Maduro, em uma introdução de quase uma hora, apresentou uma lista de críticas aos opositores, entre elas os apelos dos setores radicais por sua deposição, e pediu a condenação da violência como forma de fazer política, como estratégia para mudar governos.

O ex-chanceler de Chávez , que antecipou que não haveria negociação nem pacto,apresentou o encontro como "coexistência pacífica entre os dois modelos que existem na Venezuela: o socialismo bolivariano e humanista, e o representado pela oposição".

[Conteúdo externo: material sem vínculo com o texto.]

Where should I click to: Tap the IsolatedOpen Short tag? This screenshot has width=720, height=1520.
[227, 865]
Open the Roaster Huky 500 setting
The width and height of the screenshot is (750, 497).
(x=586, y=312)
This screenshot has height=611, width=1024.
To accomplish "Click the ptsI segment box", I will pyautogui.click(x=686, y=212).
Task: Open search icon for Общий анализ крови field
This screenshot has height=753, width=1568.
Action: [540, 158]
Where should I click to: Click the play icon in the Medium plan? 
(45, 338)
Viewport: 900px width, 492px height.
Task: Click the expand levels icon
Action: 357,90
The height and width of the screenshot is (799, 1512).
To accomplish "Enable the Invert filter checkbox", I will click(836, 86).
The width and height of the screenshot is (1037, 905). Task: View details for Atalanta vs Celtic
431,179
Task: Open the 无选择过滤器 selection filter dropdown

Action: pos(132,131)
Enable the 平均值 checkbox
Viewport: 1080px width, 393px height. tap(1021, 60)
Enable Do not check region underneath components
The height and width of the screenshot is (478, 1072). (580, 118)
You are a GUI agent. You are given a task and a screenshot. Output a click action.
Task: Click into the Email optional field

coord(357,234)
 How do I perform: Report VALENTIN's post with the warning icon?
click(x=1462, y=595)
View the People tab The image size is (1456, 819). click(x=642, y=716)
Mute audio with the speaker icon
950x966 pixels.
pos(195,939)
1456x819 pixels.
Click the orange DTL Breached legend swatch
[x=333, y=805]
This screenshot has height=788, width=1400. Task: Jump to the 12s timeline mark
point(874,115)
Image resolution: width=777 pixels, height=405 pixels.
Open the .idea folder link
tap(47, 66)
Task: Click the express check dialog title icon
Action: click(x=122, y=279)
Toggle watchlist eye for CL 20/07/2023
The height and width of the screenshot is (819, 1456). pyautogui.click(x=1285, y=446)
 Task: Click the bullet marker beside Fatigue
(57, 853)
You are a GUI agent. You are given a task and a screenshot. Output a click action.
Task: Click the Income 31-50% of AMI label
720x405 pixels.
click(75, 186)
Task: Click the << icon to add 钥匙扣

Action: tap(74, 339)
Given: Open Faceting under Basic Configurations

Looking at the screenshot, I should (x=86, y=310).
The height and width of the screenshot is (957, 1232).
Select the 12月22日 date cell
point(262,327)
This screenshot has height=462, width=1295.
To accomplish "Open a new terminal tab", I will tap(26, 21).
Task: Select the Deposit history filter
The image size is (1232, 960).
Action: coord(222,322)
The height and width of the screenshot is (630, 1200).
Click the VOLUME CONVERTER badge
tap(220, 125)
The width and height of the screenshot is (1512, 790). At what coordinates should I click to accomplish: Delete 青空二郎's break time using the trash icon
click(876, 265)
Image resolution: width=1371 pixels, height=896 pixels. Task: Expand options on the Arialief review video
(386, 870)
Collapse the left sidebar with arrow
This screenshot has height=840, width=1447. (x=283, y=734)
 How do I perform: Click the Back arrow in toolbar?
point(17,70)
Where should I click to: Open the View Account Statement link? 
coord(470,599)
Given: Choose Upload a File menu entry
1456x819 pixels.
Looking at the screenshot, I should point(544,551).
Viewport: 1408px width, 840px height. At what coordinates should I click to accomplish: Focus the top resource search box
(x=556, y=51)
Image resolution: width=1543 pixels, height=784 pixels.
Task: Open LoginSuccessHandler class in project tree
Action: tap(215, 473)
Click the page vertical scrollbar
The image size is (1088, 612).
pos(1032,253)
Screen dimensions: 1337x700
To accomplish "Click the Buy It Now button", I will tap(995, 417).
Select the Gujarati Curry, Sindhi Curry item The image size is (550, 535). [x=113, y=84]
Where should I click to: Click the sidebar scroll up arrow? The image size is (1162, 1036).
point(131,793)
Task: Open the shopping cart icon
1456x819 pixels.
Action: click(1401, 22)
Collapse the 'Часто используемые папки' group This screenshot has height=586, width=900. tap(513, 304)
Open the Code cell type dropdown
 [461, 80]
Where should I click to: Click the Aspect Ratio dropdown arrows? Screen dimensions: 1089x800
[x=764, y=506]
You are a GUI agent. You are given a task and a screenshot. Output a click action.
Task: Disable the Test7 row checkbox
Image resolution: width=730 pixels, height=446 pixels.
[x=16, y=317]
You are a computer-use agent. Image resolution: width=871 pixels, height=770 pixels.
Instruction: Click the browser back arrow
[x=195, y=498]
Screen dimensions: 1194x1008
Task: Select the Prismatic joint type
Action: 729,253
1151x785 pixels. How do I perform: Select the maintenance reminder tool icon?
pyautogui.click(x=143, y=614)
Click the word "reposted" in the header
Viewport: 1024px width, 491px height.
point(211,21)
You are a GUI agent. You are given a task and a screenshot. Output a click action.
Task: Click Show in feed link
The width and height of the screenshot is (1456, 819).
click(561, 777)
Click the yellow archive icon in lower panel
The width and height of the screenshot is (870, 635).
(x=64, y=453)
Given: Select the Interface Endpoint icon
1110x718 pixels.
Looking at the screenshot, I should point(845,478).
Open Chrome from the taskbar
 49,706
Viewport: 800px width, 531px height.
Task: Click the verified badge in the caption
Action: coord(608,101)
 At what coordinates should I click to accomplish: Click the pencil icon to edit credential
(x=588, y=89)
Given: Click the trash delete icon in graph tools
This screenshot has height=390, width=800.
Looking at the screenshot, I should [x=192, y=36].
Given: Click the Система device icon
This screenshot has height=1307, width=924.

"Qualquer indício de um governo de reconciliação ativaria o setor extremista do chavismo, colocando a Venezuela em um abismo", escreveu nesta sexta-feira em um artigo o analista Nicmer Evans, ligado ao partido de governo. Durante o encontro, Capriles respondeu que dizendo que a Venezuela está em uma situação extremamente crítica. "Não queremos um golpe de Estado nem queremos uma explosão social. Queremos que este problema seja resolvido, mas para isto devemos respeitar a Constituição, deixar a repressão", declarou Capriles.

Há nove semanas, Maduro enfrenta os maiores protestos de seu primeiro ano de gestão, alguns deles violentos, com um registro de 41 mortos, 600 feridos e uma centena de denúncias por violações de direitos humanos. A cifra foi confirmada nesta sexta pela procuradora-geral Luisa Ortega Diaz.  "Em uma democracia, o diálogo deve ser a regra, não a exceção", disse o secretário executivo da MUD, Ramón Aveledo.

Pedido da oposição rejeitado 

"Há tempo para justiça e há tempo para perdão. É tempo para a justiça", enfatizou Maduro, ao rejeitar os pedidos de anistia aos detidos durante as manifestações e defender novamente os sindicatos, presentes como membros da delegação governamental. "Eu peço respeito pelos sindicatos. São essencialmente grupos de trabalho social", completou.

A Venezuela, país com as maiores reservas petrolíferas mundiais e com a segunda maior taxa de homicídios, é sacudida por uma onda de protestos contra o governo desde o início de fevereiro.  Incicialmente organizadas por estudantes da cidade de San Cristóbal (oeste) contra a insegurança, as manifestações ganharam corpo e se estenderam ao restante do país incorporando demandas contra a crise econômica.